Marina Roy's true artistry lies in her command over the visual. She attempts a devastatingly beautiful project in this compendium of her artwork and writing: to investigate the connection between an image, its sound, and its meaning. It is in many ways a less successful continuation of her past exhibits at Artspeak, photos of scatological drawings on the inside of paperback literature. This book's smattering of drawings are chosen to illuminate the text (even if just a list of sounds) rather than as freestanding thoughts. There are whimsical figures (X-Men), maps in which X-cities are circled, sexual X-positions.

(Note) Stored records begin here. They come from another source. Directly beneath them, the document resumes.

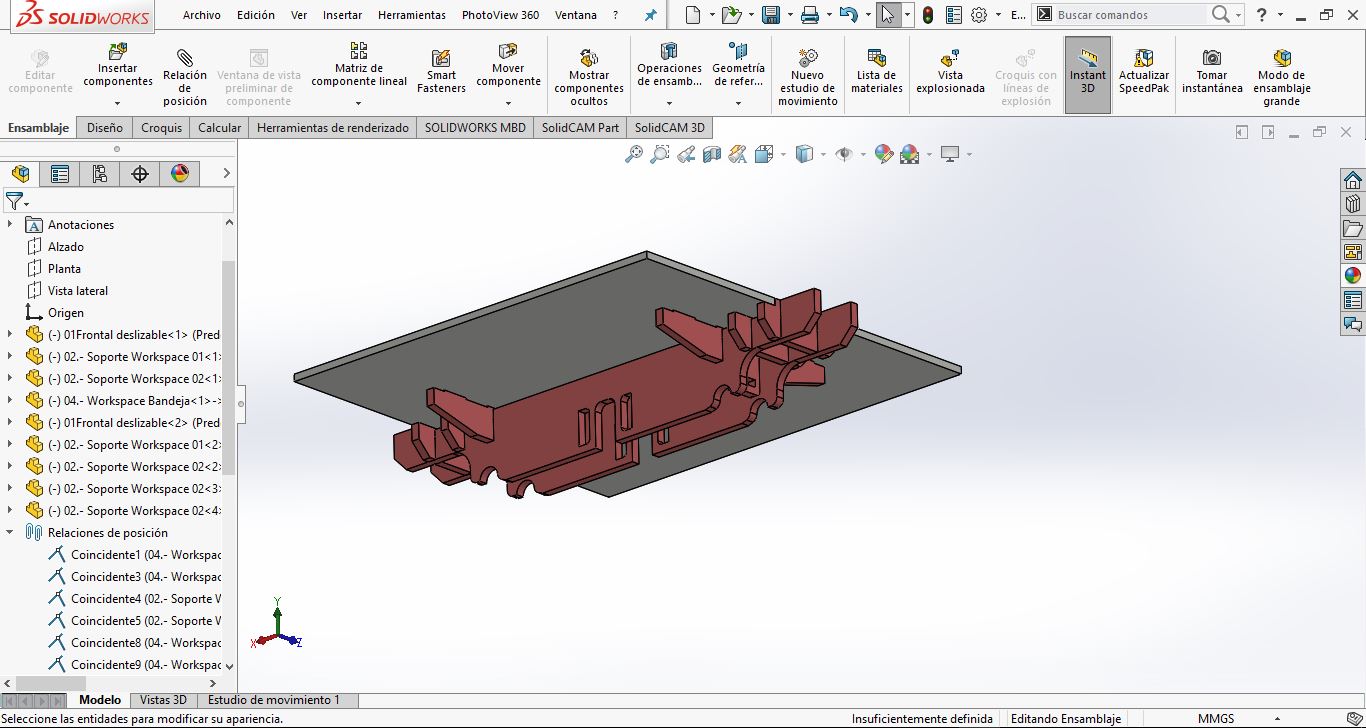Click Tomar instantánea camera icon
The height and width of the screenshot is (728, 1366).
point(1211,58)
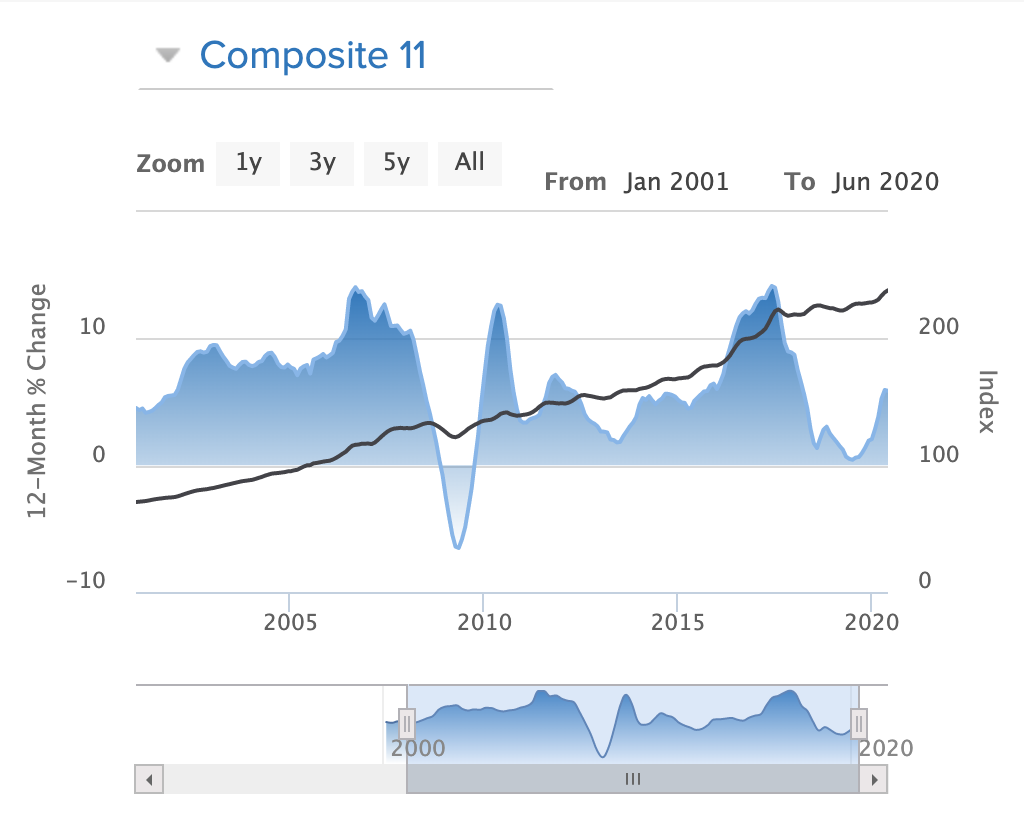Click the From date field Jan 2001
The height and width of the screenshot is (834, 1024).
[677, 181]
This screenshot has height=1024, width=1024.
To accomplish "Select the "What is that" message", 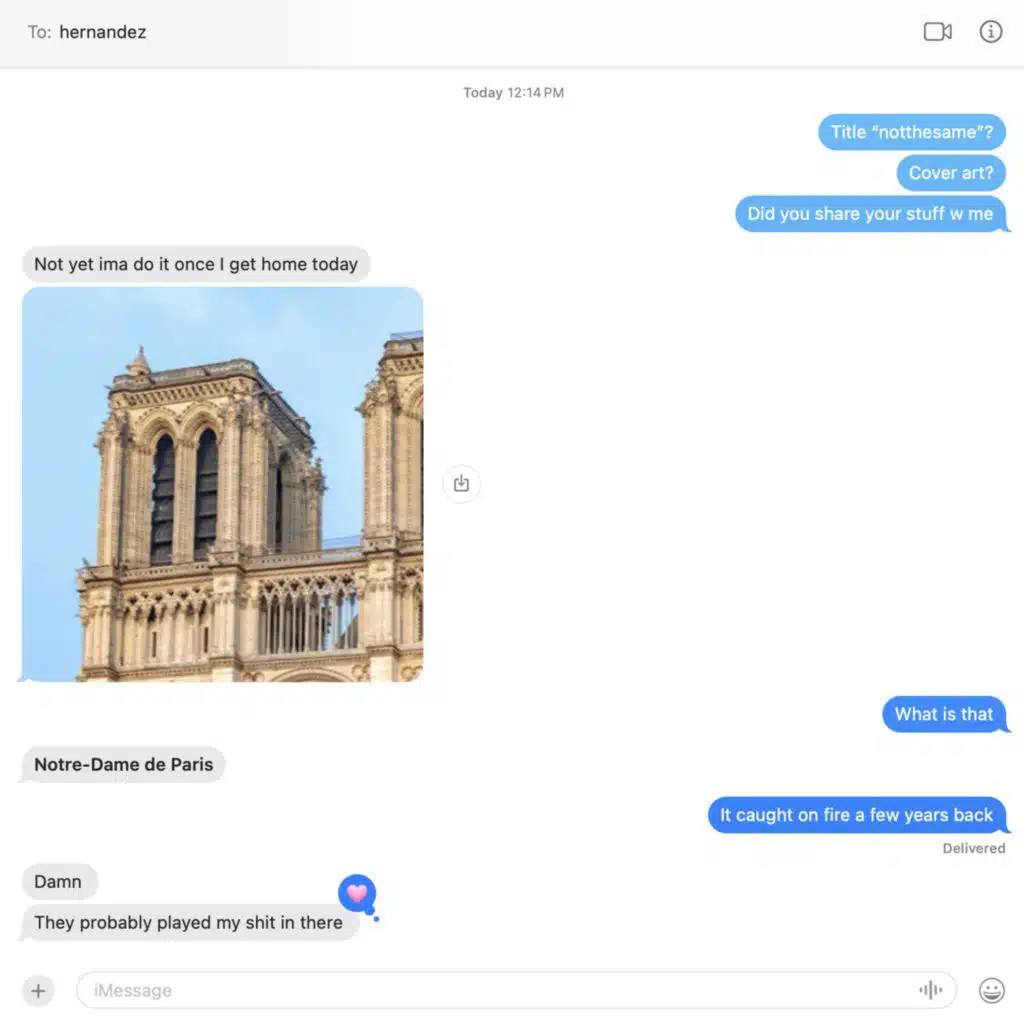I will pyautogui.click(x=944, y=714).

But the book's form, its strongest element, falls away to what becomes in many places a rather pedestrian, semiotic metatext. X becomes merely a centering device. Each chapter is named after some X; sometimes it's an essay, sometimes a narrative, a poem, or list. The subject at hand nearly always seems arbitrary or frivolous (the index puns on itself and lists the authors and works found in the latest edition of the Tridentine Index, the list of books censored by the Catholic Church), although much of the book is smart and interesting. The chapter called "x-rated" is an unprecedented, serious 10-page history of sexuality. Pieces that seem relevant are those that illuminate some aspect of contemporary culture, not semiotics, and not X, whatever that is.

"Proper names" discusses X, Malcolm X, Xai-Xai, Xanthi, and Xerox, none of which is entirely necessary or unnecessary. But such a small collection only prompts the question, "What here has been omitted?" And that, to be sure, was partially intended, as Roy notes in her preface: "I must warn you that this book is far from complete... it is riddled with lacunae.... In writing this, I have constructed a limit to thought." This is, sadly, all too true.

Roy's prefatory excuses make her later attempts at philosophic thought all the more difficult to swallow, and especially when written in the voice of a vapid academic. Experimental texts are never as disenchanting as when they meaninglessly adopt the air of the academe at the cost of genuine thought and exploration. "This may seem arbitrary to some," Roy writes in one of the book's many self-conscious introductions (there is a foreword, preface, prologue, and introduction). "But when one realizes that x also stands in for all that lies beyond the threshold of what is knowable, a pattern begins to emerge. This book finds its meaning at the point of intersection between all x-related terms within the realm of written and unwritten law." As my friend aptly summarized, "I think [Roy] could be writing pretty much anything and it would sound the same."